--- START Document extract ---

Building onto that, we group this dataset by station and time of day to visualize the total number of trips at each station during a specific period of time on weekday or weekend. To simplify our visualization, we selected the top 50 occurrences in our dataset. Note that here, each bar represent an instance of station-time of day-weekday/weekend combination. We are able to see that PM rush hour indeed sees that greatest bikeshare demand for a couple of stations in particular. Weekend rides only appear three times in the top 50 list. Zooming into the detail reveals to us that Grove St PATH station observes a total of 1117 rides during PM rush on a weekday, 801 rides overnight on a weekday in August 2023. Hoboken Terminal - River St & Hudson Pl station observes a total of 864 rides during PM rush on weekday. South Waterfront Walkway - Sinatra Dr & 1 St station observes 319 rides overnight on a weekend and 731 rides during PM rush on a weekday in August 2023.

to_plot <- bike_census%>% # only show 100 stations
  group_by(start_station_id, start_lat, start_lng, weekend, time_of_day, start_station_name) %>%
  tally() %>% 
  arrange(-n) %>% 
  head(50) 
to_plot$ID <- seq_along(to_plot$start_station_id)

--- END Document extract ---

Task instructions:
Write out the bikeshare excerpt verbatim from "to_plot <- bike_census%>%" up to and including "to_plot$ID <- seq_along(to_plot$start_station_id)".

--- START Supplied data ---

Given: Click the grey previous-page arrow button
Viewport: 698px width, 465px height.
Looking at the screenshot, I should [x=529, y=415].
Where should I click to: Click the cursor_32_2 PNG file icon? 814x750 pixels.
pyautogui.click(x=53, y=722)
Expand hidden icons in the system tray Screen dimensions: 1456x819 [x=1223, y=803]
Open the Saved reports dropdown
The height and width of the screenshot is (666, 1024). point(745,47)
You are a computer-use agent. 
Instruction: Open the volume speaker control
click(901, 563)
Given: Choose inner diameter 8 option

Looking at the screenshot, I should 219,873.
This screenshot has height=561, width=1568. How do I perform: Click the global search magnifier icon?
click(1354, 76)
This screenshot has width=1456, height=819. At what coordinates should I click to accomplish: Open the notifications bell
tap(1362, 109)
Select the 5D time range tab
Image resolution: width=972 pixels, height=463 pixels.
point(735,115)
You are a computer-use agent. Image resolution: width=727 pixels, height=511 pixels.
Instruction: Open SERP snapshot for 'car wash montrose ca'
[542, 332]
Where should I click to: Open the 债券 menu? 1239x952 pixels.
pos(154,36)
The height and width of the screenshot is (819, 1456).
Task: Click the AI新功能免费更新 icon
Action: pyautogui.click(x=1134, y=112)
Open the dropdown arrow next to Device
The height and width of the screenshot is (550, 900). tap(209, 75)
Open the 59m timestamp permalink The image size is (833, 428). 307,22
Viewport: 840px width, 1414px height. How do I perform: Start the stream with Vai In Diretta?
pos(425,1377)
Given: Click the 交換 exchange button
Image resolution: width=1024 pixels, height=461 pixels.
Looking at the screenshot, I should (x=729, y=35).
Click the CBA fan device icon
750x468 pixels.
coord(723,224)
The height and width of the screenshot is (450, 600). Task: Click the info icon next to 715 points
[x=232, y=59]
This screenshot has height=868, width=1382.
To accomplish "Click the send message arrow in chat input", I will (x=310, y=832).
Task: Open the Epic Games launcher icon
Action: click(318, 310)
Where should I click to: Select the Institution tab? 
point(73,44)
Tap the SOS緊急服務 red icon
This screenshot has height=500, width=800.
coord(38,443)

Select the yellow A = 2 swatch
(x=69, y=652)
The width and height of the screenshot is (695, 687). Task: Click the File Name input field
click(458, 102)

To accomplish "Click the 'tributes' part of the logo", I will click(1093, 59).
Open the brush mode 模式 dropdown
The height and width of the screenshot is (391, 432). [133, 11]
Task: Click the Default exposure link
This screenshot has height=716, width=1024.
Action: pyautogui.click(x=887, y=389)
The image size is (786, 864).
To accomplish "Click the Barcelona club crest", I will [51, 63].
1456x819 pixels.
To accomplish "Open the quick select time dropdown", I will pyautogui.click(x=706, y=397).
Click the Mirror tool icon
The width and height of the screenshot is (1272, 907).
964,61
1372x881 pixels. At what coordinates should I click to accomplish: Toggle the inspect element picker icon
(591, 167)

--- END Supplied data ---

Response to the exercise:
to_plot <- bike_census%>% # only show 100 stations
  group_by(start_station_id, start_lat, start_lng, weekend, time_of_day, start_station_name) %>%
  tally() %>% 
  arrange(-n) %>% 
  head(50) 
to_plot$ID <- seq_along(to_plot$start_station_id)